常住坐臥

ブログを始めて10年。
老いと向き合って、皆さまと楽しむ記事を
書き続けます。タイトルも晴耕雨読改め常住坐臥。

林檎

2021年10月09日 | 日記
林檎が生る風景は懐かしい。我が心の風景である。生まれてもの心がつくころ、家の近くにリンゴの木が植わっていた。夕日に林檎の実が赤く光る景色を忘れることはない。その実を無断で採って食べたのは、子どもには自然の心情であったろう。それがしてはいけないことだと厳しく戒めたのは父であった。酒が好きであまり教わることのない父であったが、このときの怒りの目と厳しい体罰はいまだに忘れられない。
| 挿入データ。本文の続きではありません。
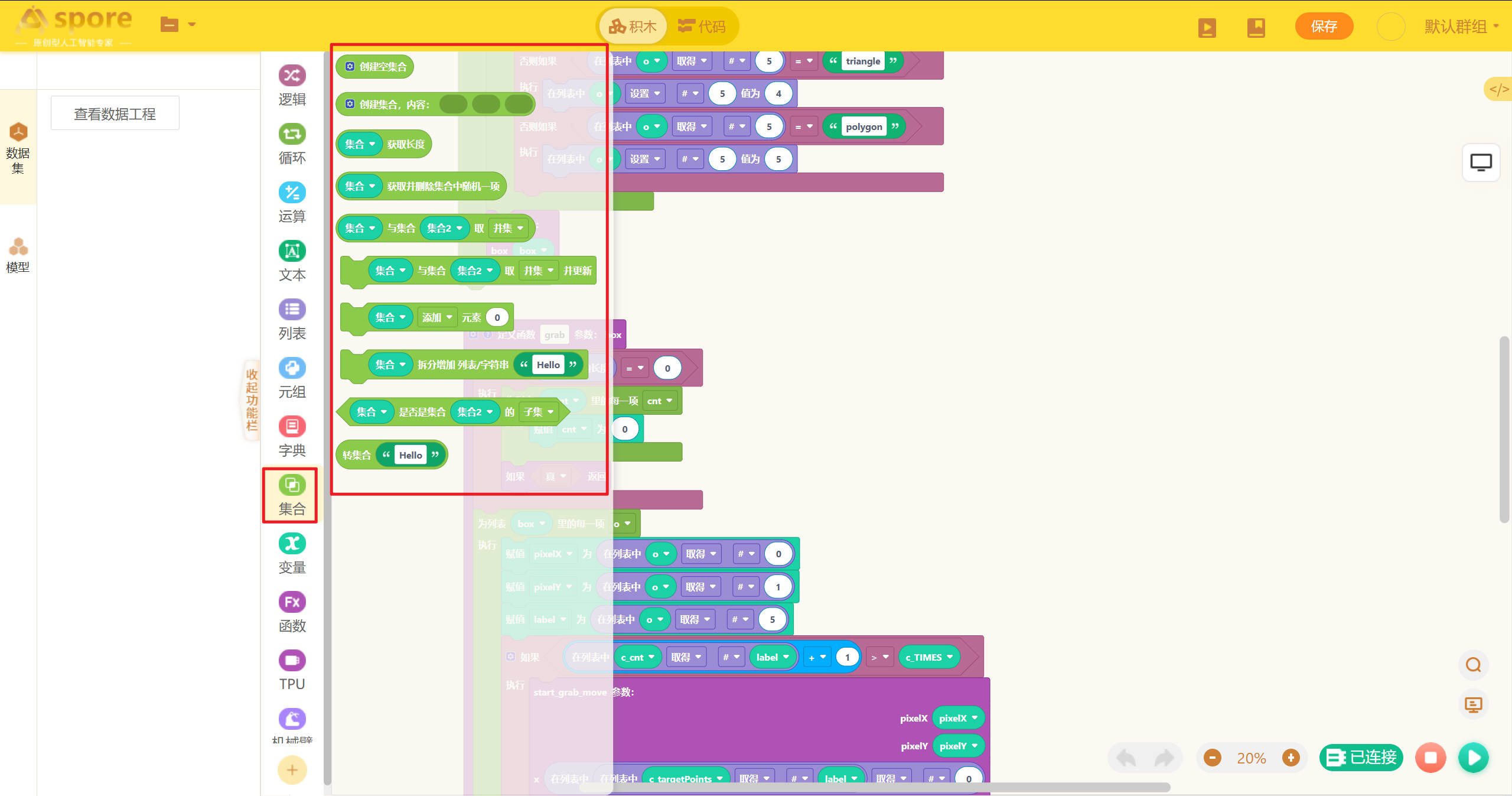Click the red stop button
This screenshot has height=796, width=1512.
1430,758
神話ではアダムとイブの林檎が有名だが、ほかにも黄金の林檎が登場する神話がある。アルカディアにアタランテ―という美人の女猟師がいた。彼女の父は男の子を望んでいたため、生まれてすぐに山に捨てられた。山で猟師の一団に拾われて、熊の乳を与えられて育った。猟師たちに猟の方法を教えられたアテランテーは、すくすく山野を飛び回り、美しい女性として育った。弓矢の技術も走る力も男を凌駕していた。やがて評判が国中に伝わると、結婚を求めて若い男たちが彼女のもとに来るようになった。彼女は条件を出し、自分と走る競争をし、勝てば結婚を許そう。もし勝てなければ命を貰う、というものであった。我と思う若者が次々と勝負を挑んだ。走り終わってゴールで弓矢を持って待ち構えたアテランテーは遅れて走ってくる若者を容赦なく矢で射殺した。多くの若者が勝負に敗れて命を落としていった。

そこへ現れたのが、アテランテーに恋したヒッポメネスである。彼は女神のアフロディーテに相談し、アテランテーに勝負に勝つ方法を教わった。アフロディーテは黄金の林檎を三つ渡し、アテランテーが追いついてくると林檎を落すように教えた。実際の勝負になってヒッポメネスが追いすがるアテランテーの前に林檎を落すと、それを拾うために足を止めた。三度これを繰り返すとさすがのアテランテーも林檎の惑わされて敗けてしまい、結婚をすることが決まった。

今年も林檎の季節がやってきた。白桃、シャインマスカット、刈谷梨、ラフランス、フジリンゴ。果物王国の山形の秋は食欲をそそる。